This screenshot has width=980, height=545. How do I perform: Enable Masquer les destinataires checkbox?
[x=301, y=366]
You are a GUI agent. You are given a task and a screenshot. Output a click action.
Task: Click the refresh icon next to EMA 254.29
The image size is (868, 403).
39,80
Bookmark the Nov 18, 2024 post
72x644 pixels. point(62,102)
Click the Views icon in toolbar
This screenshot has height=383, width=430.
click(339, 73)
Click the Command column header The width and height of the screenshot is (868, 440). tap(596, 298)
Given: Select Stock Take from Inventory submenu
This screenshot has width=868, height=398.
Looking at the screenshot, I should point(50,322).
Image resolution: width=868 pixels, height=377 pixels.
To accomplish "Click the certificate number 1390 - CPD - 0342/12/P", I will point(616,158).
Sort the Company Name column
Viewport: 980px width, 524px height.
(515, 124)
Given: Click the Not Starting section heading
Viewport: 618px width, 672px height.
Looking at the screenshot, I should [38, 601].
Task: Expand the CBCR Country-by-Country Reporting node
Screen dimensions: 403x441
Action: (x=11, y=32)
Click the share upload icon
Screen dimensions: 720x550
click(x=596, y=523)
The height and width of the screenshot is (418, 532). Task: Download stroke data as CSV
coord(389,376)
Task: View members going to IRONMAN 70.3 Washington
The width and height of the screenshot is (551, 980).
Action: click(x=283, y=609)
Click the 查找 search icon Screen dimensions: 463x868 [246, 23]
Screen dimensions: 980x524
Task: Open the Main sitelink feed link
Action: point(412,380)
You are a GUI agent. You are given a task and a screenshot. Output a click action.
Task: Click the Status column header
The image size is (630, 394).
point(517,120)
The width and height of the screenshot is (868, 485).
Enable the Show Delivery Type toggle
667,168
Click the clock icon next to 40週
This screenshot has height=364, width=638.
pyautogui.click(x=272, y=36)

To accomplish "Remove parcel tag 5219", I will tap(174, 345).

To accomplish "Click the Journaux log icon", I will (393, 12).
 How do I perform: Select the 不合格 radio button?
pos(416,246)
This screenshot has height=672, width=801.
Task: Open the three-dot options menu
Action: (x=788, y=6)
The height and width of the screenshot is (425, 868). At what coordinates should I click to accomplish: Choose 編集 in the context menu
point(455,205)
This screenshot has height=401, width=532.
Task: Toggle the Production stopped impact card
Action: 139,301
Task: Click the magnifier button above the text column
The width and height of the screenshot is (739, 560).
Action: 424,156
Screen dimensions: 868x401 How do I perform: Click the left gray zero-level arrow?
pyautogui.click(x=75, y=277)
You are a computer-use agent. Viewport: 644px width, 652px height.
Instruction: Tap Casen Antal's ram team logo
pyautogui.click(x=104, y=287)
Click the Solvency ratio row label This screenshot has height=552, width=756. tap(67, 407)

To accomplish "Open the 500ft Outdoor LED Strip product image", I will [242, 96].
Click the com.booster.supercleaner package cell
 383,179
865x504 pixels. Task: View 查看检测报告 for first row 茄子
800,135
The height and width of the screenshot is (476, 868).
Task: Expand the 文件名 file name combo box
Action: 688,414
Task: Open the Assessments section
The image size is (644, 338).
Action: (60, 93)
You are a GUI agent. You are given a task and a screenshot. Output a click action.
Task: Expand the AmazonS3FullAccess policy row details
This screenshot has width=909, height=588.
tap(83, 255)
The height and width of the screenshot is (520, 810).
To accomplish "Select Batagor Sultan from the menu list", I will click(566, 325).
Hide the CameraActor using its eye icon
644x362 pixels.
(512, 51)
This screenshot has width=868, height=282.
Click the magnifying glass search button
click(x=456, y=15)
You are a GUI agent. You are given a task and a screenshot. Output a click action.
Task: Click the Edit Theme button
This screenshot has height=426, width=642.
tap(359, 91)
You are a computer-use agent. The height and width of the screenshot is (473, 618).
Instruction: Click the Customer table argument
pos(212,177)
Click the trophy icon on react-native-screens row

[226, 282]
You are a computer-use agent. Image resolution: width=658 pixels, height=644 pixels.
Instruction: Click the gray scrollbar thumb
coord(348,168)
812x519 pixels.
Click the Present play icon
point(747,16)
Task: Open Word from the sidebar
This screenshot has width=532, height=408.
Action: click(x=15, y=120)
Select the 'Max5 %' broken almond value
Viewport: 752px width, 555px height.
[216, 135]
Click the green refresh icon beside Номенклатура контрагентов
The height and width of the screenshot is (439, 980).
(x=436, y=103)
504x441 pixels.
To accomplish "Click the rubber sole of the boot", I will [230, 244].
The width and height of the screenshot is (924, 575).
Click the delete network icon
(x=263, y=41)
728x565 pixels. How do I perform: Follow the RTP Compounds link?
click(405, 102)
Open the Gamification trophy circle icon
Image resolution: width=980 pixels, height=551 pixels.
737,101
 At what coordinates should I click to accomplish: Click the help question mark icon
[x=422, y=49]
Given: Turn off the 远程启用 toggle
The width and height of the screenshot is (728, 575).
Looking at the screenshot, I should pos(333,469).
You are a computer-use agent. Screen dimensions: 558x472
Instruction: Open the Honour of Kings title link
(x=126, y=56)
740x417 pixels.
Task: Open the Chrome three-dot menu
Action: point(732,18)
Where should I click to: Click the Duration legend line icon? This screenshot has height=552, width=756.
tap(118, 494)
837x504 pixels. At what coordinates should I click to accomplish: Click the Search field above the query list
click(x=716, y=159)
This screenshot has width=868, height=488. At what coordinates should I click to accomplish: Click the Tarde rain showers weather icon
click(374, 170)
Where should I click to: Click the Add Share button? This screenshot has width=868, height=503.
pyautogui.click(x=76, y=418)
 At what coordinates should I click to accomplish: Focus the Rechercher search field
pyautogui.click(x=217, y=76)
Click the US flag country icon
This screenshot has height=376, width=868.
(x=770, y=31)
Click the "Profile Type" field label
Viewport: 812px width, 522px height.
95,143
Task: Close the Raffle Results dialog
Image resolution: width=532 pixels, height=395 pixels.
○ ○ ○ ○ ○ ○ ○
▸ THE PROBLEM
Set down each record above without changing a single word.

▸ SOLUTION TO THIS EXERCISE
This screenshot has width=980, height=545. How do I perform: Enable Masquer les destinataires checkbox?
[x=301, y=366]
You are a GUI agent. You are given a task and a screenshot. Output a click action.
Task: Click the refresh icon next to EMA 254.29
The image size is (868, 403).
39,80
Bookmark the Nov 18, 2024 post
72x644 pixels. point(62,102)
Click the Views icon in toolbar
This screenshot has height=383, width=430.
click(339, 73)
Click the Command column header The width and height of the screenshot is (868, 440). tap(596, 298)
Given: Select Stock Take from Inventory submenu
This screenshot has width=868, height=398.
Looking at the screenshot, I should point(50,322).
Image resolution: width=868 pixels, height=377 pixels.
To accomplish "Click the certificate number 1390 - CPD - 0342/12/P", I will point(616,158).
Sort the Company Name column
Viewport: 980px width, 524px height.
(515, 124)
Given: Click the Not Starting section heading
Viewport: 618px width, 672px height.
Looking at the screenshot, I should [38, 601].
Task: Expand the CBCR Country-by-Country Reporting node
Screen dimensions: 403x441
Action: (x=11, y=32)
Click the share upload icon
Screen dimensions: 720x550
click(x=596, y=523)
The height and width of the screenshot is (418, 532). Task: Download stroke data as CSV
coord(389,376)
Task: View members going to IRONMAN 70.3 Washington
The width and height of the screenshot is (551, 980).
Action: click(x=283, y=609)
Click the 查找 search icon Screen dimensions: 463x868 [246, 23]
Screen dimensions: 980x524
Task: Open the Main sitelink feed link
Action: point(412,380)
You are a GUI agent. You are given a task and a screenshot. Output a click action.
Task: Click the Status column header
The image size is (630, 394).
point(517,120)
The width and height of the screenshot is (868, 485).
Enable the Show Delivery Type toggle
667,168
Click the clock icon next to 40週
This screenshot has height=364, width=638.
pyautogui.click(x=272, y=36)

To accomplish "Remove parcel tag 5219", I will tap(174, 345).

To accomplish "Click the Journaux log icon", I will (393, 12).
 How do I perform: Select the 不合格 radio button?
pos(416,246)
This screenshot has height=672, width=801.
Task: Open the three-dot options menu
Action: (x=788, y=6)
The height and width of the screenshot is (425, 868). At what coordinates should I click to accomplish: Choose 編集 in the context menu
point(455,205)
This screenshot has height=401, width=532.
Task: Toggle the Production stopped impact card
Action: 139,301
Task: Click the magnifier button above the text column
The width and height of the screenshot is (739, 560).
Action: 424,156
Screen dimensions: 868x401 How do I perform: Click the left gray zero-level arrow?
pyautogui.click(x=75, y=277)
You are a computer-use agent. Viewport: 644px width, 652px height.
Instruction: Tap Casen Antal's ram team logo
pyautogui.click(x=104, y=287)
Click the Solvency ratio row label This screenshot has height=552, width=756. tap(67, 407)

To accomplish "Open the 500ft Outdoor LED Strip product image", I will [242, 96].
Click the com.booster.supercleaner package cell
 383,179
865x504 pixels. Task: View 查看检测报告 for first row 茄子
800,135
The height and width of the screenshot is (476, 868).
Task: Expand the 文件名 file name combo box
Action: 688,414
Task: Open the Assessments section
The image size is (644, 338).
Action: (60, 93)
You are a GUI agent. You are given a task and a screenshot. Output a click action.
Task: Expand the AmazonS3FullAccess policy row details
This screenshot has width=909, height=588.
tap(83, 255)
The height and width of the screenshot is (520, 810).
To accomplish "Select Batagor Sultan from the menu list", I will click(566, 325).
Hide the CameraActor using its eye icon
644x362 pixels.
(512, 51)
This screenshot has width=868, height=282.
Click the magnifying glass search button
click(x=456, y=15)
You are a GUI agent. You are given a task and a screenshot. Output a click action.
Task: Click the Edit Theme button
This screenshot has height=426, width=642.
tap(359, 91)
You are a computer-use agent. The height and width of the screenshot is (473, 618).
Instruction: Click the Customer table argument
pos(212,177)
Click the trophy icon on react-native-screens row

[226, 282]
You are a computer-use agent. Image resolution: width=658 pixels, height=644 pixels.
Instruction: Click the gray scrollbar thumb
coord(348,168)
812x519 pixels.
Click the Present play icon
point(747,16)
Task: Open Word from the sidebar
This screenshot has width=532, height=408.
Action: click(x=15, y=120)
Select the 'Max5 %' broken almond value
Viewport: 752px width, 555px height.
[216, 135]
Click the green refresh icon beside Номенклатура контрагентов
The height and width of the screenshot is (439, 980).
(x=436, y=103)
504x441 pixels.
To accomplish "Click the rubber sole of the boot", I will [230, 244].
The width and height of the screenshot is (924, 575).
Click the delete network icon
(x=263, y=41)
728x565 pixels. How do I perform: Follow the RTP Compounds link?
click(405, 102)
Open the Gamification trophy circle icon
Image resolution: width=980 pixels, height=551 pixels.
737,101
 At what coordinates should I click to accomplish: Click the help question mark icon
[x=422, y=49]
Given: Turn off the 远程启用 toggle
The width and height of the screenshot is (728, 575).
Looking at the screenshot, I should pos(333,469).
You are a computer-use agent. Screen dimensions: 558x472
Instruction: Open the Honour of Kings title link
(x=126, y=56)
740x417 pixels.
Task: Open the Chrome three-dot menu
Action: point(732,18)
Where should I click to: Click the Duration legend line icon? This screenshot has height=552, width=756.
tap(118, 494)
837x504 pixels. At what coordinates should I click to accomplish: Click the Search field above the query list
click(x=716, y=159)
This screenshot has width=868, height=488. At what coordinates should I click to accomplish: Click the Tarde rain showers weather icon
click(374, 170)
Where should I click to: Click the Add Share button? This screenshot has width=868, height=503.
pyautogui.click(x=76, y=418)
 At what coordinates should I click to accomplish: Focus the Rechercher search field
pyautogui.click(x=217, y=76)
Click the US flag country icon
This screenshot has height=376, width=868.
(x=770, y=31)
Click the "Profile Type" field label
Viewport: 812px width, 522px height.
95,143
Task: Close the Raffle Results dialog
Image resolution: width=532 pixels, height=395 pixels.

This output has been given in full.